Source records
****

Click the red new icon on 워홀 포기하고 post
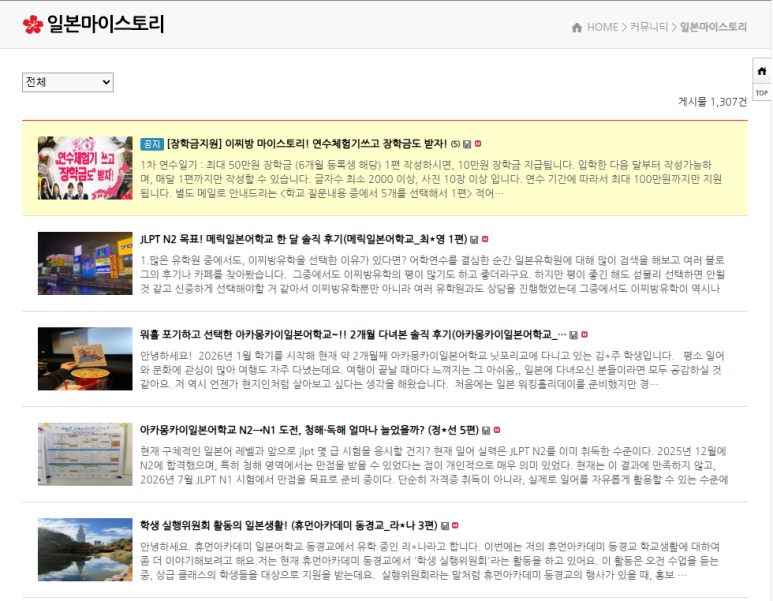 point(585,334)
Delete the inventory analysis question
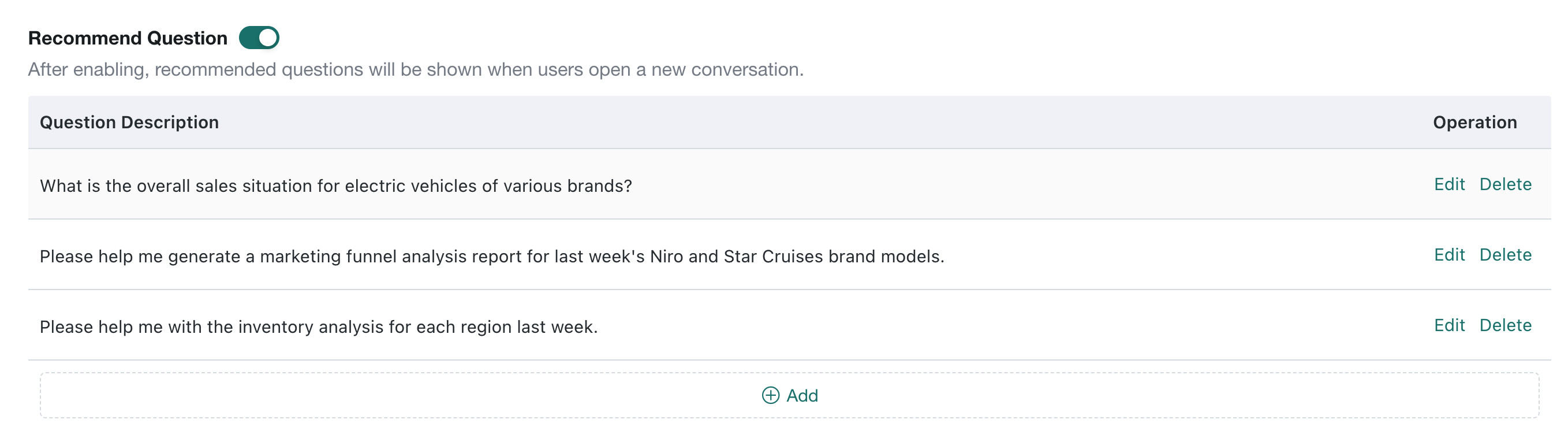The image size is (1568, 438). [1505, 325]
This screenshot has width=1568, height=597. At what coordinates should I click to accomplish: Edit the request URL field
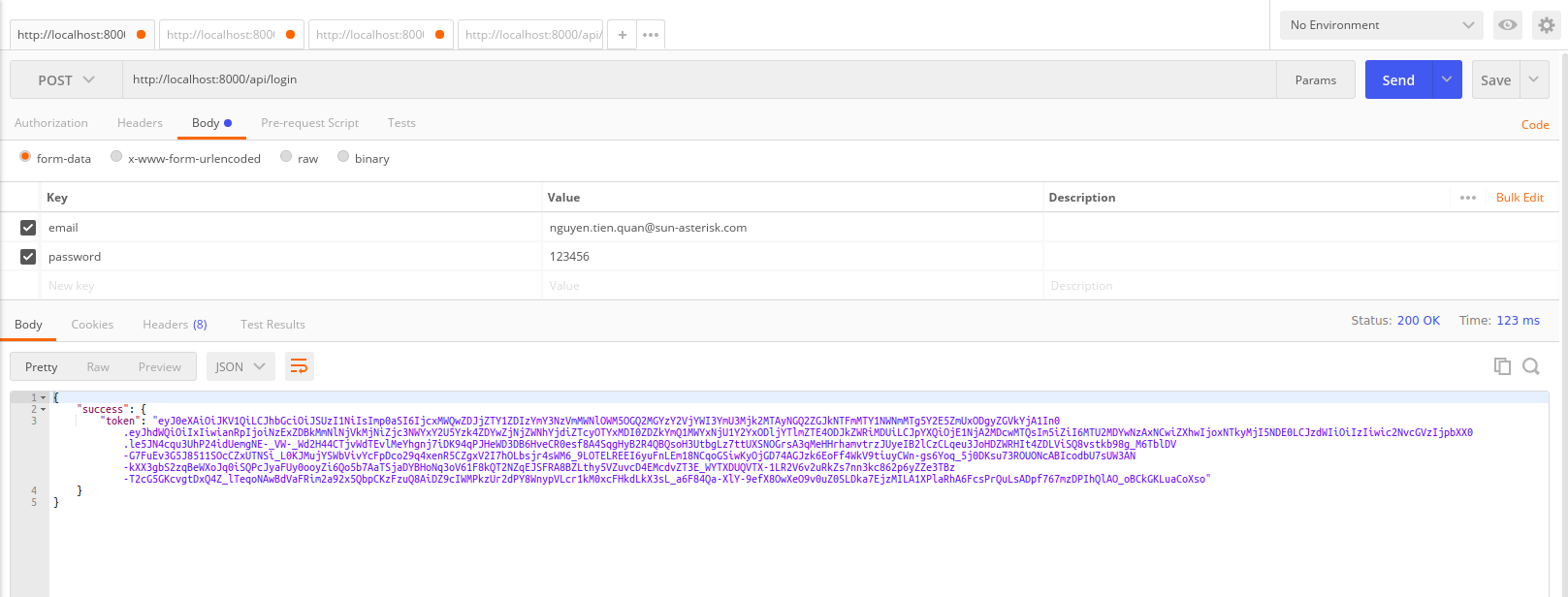coord(698,79)
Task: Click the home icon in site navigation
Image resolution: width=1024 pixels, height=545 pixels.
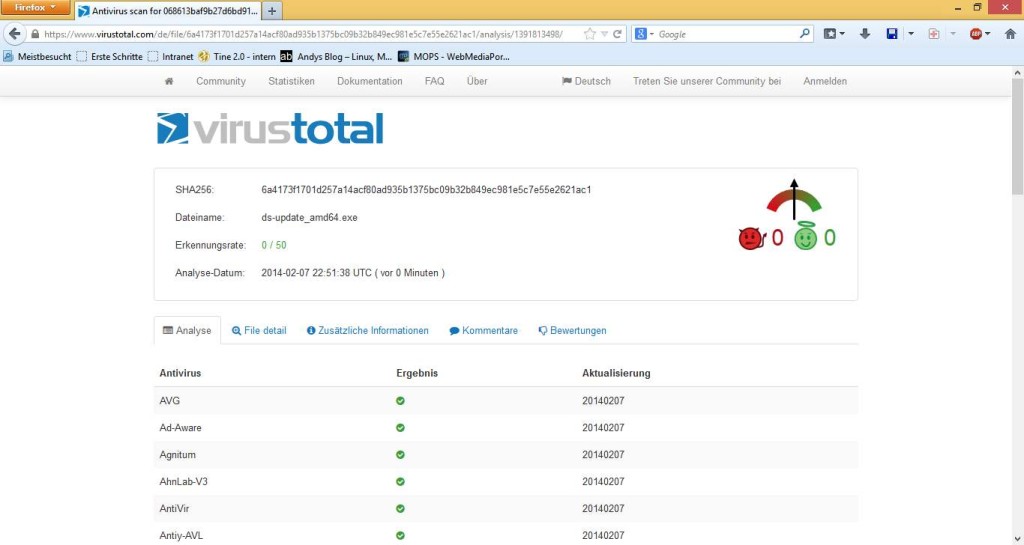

****

* [Work instructions]: Your answer must consist solely of the lines from the one containing "Delete the inventory analysis question" through the last line of the records above, copied exactly, with every picture left out.

* [Solution to the exercise]:
Delete the inventory analysis question
The image size is (1568, 438). [1505, 325]
This screenshot has width=1568, height=597. At what coordinates should I click to accomplish: Edit the request URL field
coord(698,79)
Task: Click the home icon in site navigation
Image resolution: width=1024 pixels, height=545 pixels.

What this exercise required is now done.